REQUIRED TASK: Please count the lines in the records below that contain the word "dropdown", and reply with that number alone.

[Stored items]
· · · · · · ·

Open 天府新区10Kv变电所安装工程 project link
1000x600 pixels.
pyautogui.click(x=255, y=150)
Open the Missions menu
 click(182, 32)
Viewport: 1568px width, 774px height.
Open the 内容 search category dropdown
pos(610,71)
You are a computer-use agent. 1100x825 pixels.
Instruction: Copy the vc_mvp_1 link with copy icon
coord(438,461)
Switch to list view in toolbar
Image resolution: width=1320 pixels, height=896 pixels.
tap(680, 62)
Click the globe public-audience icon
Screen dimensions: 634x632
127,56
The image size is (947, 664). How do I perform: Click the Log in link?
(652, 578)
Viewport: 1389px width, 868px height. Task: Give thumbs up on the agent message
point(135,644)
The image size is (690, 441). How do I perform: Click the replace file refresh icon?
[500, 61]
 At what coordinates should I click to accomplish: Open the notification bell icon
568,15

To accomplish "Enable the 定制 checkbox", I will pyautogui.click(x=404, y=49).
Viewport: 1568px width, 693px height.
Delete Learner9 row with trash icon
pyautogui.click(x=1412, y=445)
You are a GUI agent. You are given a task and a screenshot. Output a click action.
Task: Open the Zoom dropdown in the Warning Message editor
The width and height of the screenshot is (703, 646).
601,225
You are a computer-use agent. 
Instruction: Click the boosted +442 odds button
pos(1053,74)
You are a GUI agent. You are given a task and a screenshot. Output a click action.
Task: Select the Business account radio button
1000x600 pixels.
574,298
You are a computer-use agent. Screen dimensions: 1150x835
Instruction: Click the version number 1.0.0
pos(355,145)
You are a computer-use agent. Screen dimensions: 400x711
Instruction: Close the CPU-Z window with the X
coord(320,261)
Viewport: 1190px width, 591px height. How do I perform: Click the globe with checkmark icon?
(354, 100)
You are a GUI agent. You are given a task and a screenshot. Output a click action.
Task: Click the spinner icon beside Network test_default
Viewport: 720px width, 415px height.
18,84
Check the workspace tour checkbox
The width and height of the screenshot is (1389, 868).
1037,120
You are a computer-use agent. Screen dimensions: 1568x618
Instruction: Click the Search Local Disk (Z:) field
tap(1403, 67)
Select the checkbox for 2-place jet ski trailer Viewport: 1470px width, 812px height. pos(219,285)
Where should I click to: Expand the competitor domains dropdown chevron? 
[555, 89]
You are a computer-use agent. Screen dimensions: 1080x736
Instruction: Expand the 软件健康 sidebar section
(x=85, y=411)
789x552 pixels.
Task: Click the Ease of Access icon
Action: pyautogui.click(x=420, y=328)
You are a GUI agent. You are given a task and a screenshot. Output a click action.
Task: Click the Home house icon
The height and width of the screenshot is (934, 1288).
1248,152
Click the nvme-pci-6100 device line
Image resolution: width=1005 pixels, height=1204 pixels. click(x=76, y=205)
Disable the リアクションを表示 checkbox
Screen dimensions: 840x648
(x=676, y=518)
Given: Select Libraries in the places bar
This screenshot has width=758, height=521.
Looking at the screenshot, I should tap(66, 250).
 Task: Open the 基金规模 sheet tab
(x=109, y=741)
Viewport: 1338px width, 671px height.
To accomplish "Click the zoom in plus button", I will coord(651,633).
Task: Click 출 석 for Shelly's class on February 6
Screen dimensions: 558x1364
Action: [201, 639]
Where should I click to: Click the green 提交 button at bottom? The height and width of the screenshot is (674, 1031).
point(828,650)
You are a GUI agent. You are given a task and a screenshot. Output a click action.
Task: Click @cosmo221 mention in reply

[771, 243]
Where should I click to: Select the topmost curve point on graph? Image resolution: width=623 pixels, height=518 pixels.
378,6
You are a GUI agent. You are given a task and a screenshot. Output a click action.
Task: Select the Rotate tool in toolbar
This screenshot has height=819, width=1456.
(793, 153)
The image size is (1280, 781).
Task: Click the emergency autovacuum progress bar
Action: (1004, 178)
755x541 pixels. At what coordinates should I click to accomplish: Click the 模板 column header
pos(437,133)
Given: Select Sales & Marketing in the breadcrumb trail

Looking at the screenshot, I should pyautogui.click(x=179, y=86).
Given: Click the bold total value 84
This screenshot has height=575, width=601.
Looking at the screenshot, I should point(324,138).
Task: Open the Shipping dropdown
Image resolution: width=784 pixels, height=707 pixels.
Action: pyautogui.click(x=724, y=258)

· · · · · · ·

COMPLETE OUTPUT: 4